The researchers, who have been monitoring and fending off attacks on Azerbaijani media sites for months, were able to track the origin of the attacks back to several IP addresses used by government ministries. They ultimately concluded that the source was the newly-formed Ministry of Transport, Communications and High Technologies.
Rather than launch DDoS attacks that would shut a website down entirely, VirtualRoad found that the ministry often resorts to creating a local bottleneck they had described in an earlier report as “what looked like artificially engineered bandwidth throttling and network congestion,” which effectively makes the site inaccessible, either for reasons of deniability or to confuse website administrators about the nature of the attack. Questioned by Radio Azadliq for comment on the outages more than 24 hours into the attack, the ministry’s press service seemed to adopt the former tactic, claiming that “information about the blocking of the sites had not been confirmed.”

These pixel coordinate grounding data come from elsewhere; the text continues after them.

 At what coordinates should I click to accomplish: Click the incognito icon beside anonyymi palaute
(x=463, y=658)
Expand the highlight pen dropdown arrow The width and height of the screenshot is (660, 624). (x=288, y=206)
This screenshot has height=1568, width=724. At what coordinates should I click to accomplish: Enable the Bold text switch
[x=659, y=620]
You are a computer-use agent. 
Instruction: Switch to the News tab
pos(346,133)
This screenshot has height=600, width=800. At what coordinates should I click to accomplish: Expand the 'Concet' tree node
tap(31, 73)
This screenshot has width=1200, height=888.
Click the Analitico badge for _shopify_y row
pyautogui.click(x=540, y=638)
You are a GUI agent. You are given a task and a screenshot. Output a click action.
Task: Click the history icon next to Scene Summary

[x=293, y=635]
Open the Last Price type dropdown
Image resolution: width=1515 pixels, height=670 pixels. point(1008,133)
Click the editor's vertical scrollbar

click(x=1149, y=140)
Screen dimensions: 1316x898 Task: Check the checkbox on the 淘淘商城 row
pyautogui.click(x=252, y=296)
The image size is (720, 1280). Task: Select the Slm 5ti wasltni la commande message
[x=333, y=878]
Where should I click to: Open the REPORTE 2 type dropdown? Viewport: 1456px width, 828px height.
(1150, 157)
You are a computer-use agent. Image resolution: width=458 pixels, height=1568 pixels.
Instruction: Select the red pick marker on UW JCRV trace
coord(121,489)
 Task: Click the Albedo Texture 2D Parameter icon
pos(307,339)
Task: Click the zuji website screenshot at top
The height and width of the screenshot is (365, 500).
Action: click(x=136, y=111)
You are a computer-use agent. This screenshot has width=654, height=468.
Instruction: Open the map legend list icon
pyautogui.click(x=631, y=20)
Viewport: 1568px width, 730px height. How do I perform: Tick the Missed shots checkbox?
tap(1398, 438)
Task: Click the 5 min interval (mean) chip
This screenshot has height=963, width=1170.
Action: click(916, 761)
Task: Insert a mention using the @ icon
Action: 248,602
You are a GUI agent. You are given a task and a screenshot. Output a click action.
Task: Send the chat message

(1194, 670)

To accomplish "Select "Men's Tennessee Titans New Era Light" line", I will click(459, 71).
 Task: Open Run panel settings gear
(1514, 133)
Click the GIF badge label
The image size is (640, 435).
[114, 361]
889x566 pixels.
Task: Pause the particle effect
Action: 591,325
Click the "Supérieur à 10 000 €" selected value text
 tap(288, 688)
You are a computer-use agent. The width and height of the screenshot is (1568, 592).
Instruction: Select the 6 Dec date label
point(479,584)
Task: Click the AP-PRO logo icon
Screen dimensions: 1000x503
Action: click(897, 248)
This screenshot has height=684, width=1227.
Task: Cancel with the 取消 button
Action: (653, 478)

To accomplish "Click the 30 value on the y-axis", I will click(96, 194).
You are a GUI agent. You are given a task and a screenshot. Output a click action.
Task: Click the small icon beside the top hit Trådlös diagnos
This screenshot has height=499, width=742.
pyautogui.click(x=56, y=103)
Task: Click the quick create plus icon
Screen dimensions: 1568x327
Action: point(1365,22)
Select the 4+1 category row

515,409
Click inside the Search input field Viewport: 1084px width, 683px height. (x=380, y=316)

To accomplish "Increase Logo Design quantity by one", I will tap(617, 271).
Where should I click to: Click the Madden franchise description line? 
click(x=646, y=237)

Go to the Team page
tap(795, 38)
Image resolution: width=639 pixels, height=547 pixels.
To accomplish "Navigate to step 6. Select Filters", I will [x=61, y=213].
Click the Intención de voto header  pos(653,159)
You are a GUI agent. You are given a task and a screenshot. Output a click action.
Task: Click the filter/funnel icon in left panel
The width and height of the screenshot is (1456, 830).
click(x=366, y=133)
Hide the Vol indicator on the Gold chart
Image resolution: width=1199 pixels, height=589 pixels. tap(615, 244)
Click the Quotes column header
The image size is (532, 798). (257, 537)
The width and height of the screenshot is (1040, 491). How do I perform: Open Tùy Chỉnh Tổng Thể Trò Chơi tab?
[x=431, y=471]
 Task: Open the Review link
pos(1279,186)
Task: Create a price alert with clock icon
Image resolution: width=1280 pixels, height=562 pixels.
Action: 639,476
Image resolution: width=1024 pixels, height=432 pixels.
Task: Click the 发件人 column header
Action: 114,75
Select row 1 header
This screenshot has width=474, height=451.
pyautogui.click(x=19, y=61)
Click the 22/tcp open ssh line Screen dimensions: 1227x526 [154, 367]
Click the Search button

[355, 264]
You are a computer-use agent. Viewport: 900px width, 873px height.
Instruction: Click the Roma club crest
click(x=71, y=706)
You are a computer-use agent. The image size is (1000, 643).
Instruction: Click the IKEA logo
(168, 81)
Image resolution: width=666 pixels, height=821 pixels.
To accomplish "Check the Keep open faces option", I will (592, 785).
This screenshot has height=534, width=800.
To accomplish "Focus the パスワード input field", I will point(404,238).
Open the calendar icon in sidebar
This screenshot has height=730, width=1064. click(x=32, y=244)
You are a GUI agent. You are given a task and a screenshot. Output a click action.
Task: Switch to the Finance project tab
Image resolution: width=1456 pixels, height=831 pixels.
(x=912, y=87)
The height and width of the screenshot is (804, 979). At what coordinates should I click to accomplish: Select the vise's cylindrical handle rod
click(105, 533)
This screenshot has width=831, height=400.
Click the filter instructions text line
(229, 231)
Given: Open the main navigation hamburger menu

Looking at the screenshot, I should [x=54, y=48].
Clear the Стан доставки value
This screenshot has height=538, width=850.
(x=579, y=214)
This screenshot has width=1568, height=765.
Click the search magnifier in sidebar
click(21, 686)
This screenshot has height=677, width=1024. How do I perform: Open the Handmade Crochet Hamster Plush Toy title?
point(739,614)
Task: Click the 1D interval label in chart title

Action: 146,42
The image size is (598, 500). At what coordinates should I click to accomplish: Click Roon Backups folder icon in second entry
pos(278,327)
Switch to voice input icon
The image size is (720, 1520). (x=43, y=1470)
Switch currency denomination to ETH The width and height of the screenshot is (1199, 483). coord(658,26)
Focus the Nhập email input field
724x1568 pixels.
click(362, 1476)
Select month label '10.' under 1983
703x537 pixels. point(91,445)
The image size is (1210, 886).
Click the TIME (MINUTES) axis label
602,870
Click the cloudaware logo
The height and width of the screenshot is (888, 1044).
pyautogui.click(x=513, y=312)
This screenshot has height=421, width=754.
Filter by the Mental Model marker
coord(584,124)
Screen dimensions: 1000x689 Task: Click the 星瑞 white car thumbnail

VirtualRoad also was able to track another series of attacks to a server run by an Azerbaijani hosting company whose owner, surprisingly, readily admitted to facilitating the attack, but declined to name his client.
A parallel investigation by Amnesty International found that Azerbaijani-produced malware used against prominent activists, journalists, and lawyers was also logging keystrokes and sending screenshots back to the same IP addresses identified by VirtualRoad for at least the last thirteen months. Although Amnesty International observed the malware “is not sophisticated, and is in some manner extremely crude,” it is noteworthy that the Azerbaijani state’s online surveillance and intelligence capabilities have improved significantly since mid-2015, when leaked correspondence from the Italian company Hacking Team showed that Azerbaijan had acquired, but struggled to effectively use, the company’s malware. It is an open question whether the government managed this by more actively involving the country’s IT community or by liaising with foreign intelligence services.
The Azerbaijani embassy in London denied Amnesty International’s findings. “We deem this report as yet another attempt to bring disrepute to the Government without establishing facts of the case and any strong evidence in support of alleged involvement,” the embassy said. It did not, however, make clear why or how hackers not working at the state’s behest would be attacking its critics using servers located inside government facilities.
The research also sheds light on a series of campaigns of harassment of several prominent Azerbaijani women on Facebook over the last year. Two journalists and one human rights lawyer reported that photographs that they had never uploaded to the Internet began appearing on newly created Facebook accounts. Those behind the accounts then either began threatening the victim and hinting at more disclosures or, in the case of journalist and human rights activist Khadija Ismayilova, advertising sexual services and telling those interested to call her personal phone number.
Taken together, the attacks on independent websites and harassment on Facebook seem to represent a thorough campaign to block the last few outlets for free speech in the country. Azerbaijan’s last independent newspaper stopped printing in September 2016 after lengthy official pressure, and as Azerbaijanis almost exclusively use Facebook as their social network of choice, making activists uncomfortable with the platform effectively limits their ability to organize or reach a large audience. The government also strengthened penalties for “online defamation” of the president late last year, although no cases have yet been brought under the new statutes.
Facebook is also the primary method of circumventing blocked websites, as independent media can still reach a wide audience by cross-posting much of their content to the platform, which the government – unlike those in Turkey or Tajikistan – has been unwilling to block entirely. It has, however, been willing to lash out at those who become too popular.
Earlier this month, the country’s most popular political blogger, Mehman Huseynov, was sentenced to two years in prison on defamation charges. The charges were brought by a Baku police chief upset that Huseynov had publicly accused his officers of torture, after those officers abducted and tortured Huseynov in January.